Your instructions
Where the line containing "Given: Trigger the CLAP sample pad" appears, start copying; continue through the last line below and copy nothing else.

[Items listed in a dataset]
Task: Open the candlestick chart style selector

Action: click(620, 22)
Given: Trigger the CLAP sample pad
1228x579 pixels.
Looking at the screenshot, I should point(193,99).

Solution to this problem
Given: Trigger the CLAP sample pad
1228x579 pixels.
Looking at the screenshot, I should point(193,99).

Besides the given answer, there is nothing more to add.